# Have you done an inter-club Muay Thai fight?



## Mandirigma (Oct 8, 2009)

If you have, how long did you train for before you had your first fight?

Did you feel you did well, did you feel you went to early, too late?

Would like to hear your experiences.

Thanks.


----------



## rsp84 (Dec 9, 2008)

I did one after a year of training, but its important to know how many times you train a week, for mine, id lost over a stone of muscule after quitting weights to train thai, and i did one a week for bout 6-8months, but then i picked it up to 3 times a week. The interclub i did was fully padded, but you could hit as hard as you wanted, no light shots necessary, and after it was over 3 rounds, i won but i was sooooooo exhausted i had to sit down for about 30mins and not move. It was embarassing to look back, so after that i trained more times a week, i went to the sqaud fighters training sessions, and most importantly i ran at least twice a week.

Your first matchup should be of someone with the same time spent training, but you can gain the edge by being in good conditon, as most earlier fights will boil down to endurance not technique.

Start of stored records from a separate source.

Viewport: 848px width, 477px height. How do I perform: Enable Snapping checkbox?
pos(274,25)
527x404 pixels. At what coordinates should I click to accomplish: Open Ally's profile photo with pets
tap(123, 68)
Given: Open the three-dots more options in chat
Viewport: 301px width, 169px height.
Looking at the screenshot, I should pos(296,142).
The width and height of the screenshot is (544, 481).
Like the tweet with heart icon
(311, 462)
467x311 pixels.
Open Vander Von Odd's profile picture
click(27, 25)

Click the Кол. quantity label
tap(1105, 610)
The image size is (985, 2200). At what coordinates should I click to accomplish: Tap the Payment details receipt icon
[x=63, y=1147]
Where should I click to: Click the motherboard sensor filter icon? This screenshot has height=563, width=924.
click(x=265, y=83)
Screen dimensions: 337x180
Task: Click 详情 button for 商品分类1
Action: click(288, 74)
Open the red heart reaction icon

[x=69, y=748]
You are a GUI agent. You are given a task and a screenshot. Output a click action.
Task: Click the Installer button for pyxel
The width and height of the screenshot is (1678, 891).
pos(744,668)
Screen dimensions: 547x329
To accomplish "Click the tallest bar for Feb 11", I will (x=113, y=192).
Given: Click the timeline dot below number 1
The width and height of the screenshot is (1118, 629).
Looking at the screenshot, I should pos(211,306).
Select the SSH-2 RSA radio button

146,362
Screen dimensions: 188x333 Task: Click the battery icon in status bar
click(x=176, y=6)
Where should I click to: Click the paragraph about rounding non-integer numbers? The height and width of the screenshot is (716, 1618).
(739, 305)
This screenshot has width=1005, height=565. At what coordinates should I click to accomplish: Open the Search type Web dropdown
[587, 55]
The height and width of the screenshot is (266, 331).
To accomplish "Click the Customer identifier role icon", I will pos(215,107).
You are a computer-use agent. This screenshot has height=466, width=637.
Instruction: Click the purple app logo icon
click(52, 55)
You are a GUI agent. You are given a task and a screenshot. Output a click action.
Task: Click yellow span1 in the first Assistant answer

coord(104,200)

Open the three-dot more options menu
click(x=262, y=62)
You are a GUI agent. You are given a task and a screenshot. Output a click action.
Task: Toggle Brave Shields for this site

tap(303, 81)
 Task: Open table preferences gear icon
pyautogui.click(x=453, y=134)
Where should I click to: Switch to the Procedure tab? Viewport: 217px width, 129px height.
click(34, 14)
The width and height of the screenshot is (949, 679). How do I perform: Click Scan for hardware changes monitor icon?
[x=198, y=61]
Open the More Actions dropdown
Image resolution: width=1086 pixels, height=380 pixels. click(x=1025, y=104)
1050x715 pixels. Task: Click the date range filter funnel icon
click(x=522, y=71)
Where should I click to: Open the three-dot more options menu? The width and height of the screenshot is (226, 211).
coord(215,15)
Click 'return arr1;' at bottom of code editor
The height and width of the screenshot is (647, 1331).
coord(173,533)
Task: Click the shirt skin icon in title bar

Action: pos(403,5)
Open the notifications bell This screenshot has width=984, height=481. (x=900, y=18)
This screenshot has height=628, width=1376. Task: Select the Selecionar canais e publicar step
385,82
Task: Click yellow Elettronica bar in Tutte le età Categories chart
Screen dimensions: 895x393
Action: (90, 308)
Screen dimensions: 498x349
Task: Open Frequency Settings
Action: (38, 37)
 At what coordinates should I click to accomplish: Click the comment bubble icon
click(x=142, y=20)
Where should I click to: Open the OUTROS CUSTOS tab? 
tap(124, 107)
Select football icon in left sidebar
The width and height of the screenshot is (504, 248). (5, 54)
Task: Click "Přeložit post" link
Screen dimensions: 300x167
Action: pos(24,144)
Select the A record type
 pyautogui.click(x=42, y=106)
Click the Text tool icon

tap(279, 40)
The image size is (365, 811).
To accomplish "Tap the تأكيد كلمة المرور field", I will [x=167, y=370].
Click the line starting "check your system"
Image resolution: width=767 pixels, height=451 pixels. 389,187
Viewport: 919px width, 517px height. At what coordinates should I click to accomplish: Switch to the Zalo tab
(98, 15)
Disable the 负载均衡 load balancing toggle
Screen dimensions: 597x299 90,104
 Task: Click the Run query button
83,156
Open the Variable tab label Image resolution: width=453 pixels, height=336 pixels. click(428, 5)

But if you do many classes a week like some of the my mates i got into thai, did thier first interclub after 6months,


----------



## Mandirigma (Oct 8, 2009)

Thansk for your reply rsp.

Dude, Im currently doing it 4 times a week.

I will have to lose some weight as at the moment, Im 13 stone at 5'7, stocky not fat (as was into bodybuilding).

Sounds pretty good, perhaps I can do an interclub within the year at this rate!

Looks promising and I jog and do 1 session HIT.

The reason I asked is I went to an interclub comp on sat just gone watching the fellahs at the gym I go to fight. After watching all of the fights, I really did think Id love to do a bit of that, even if its just the once. They had gloves and shin pads on.

Cheers.


----------



## rsp84 (Dec 9, 2008)

you'll have no problems mate. its probably a good idea to lose a lil muscule if your only doing thai, coz the heavier guys are well tall, unlike in mma. Im 5ft 8", lost a stone for the first interclub, then a year after that (had to wait til one came round for me) i was fighting at my natural weight of 9st 4bls.

If you feel your ready before a year is up ask your trainer if they think your ready. There are way more interclubs going on now days then compared to 5 years ago, so you should have to wait long for your oppurtunity.

Happy training mate.


----------



## Mandirigma (Oct 8, 2009)

Spoke to more of the lads and they did their first inter comp approx. 6 months after starting!

The bird from our gym who is fighting on dec 05 muay thai legends in croydon started 9 months ago, this is also without shin guards, not sure if without head guards.

Good news on the weight loss so far though, down to 12.3 stone.

Goal is 11 stone come feb.


----------



## rsp84 (Dec 9, 2008)

god, so youve lost 11lbs in a couple weeks, good going mate. you should be well on target for feb. Yea, some ppl can do it after a few months, all depends who they face. its ok if the other persons done it for 6months, if not, it will probably be one sided in the ring.

youve just gotta trust in your trainer to match u up fairly.


----------



## Mandirigma (Oct 8, 2009)

i would guess half is water weight though.

my drive to get one of those medal type things is goal moment, i havent earnt any trophys or medals and time is ticking :sad:, even if it is just something to say ive taken part in it (since inters have no declared winners).

thanks again for your comments rsp.


----------



## rsp84 (Dec 9, 2008)

u can win hundreds of medals and throphies but its the respect you give yourself, and that gained from your trainer partners, coaches and oppentants. but its nice to show the future kids/grandkids when your older and say...look what i used to do :happy:

I tried throwing the ones ive gained away when i moved down here, but my old man took them and said its made him proud, and kept them in his closet back in herts.


----------



## Nickshally (May 15, 2011)

i done my first interclub after about 7 months of training,im also heavy for my height,im 5'7" and about 78kg,and lad i was matched against was 80kg and 5'10"ish,it was also his 3rd interclub so not a great match really lol.

i really enjoyed it tho and was told by my coach i done really well so was happy with that lol.


----------



## BRUN (Nov 4, 2009)

ive not done any and i do think about it, ive been going 2-3 times a week for about 18 months now but ive never really been a naturally athletic person and ive struggled with sparring too at times, i keep thinking i could do one but never gone for it


----------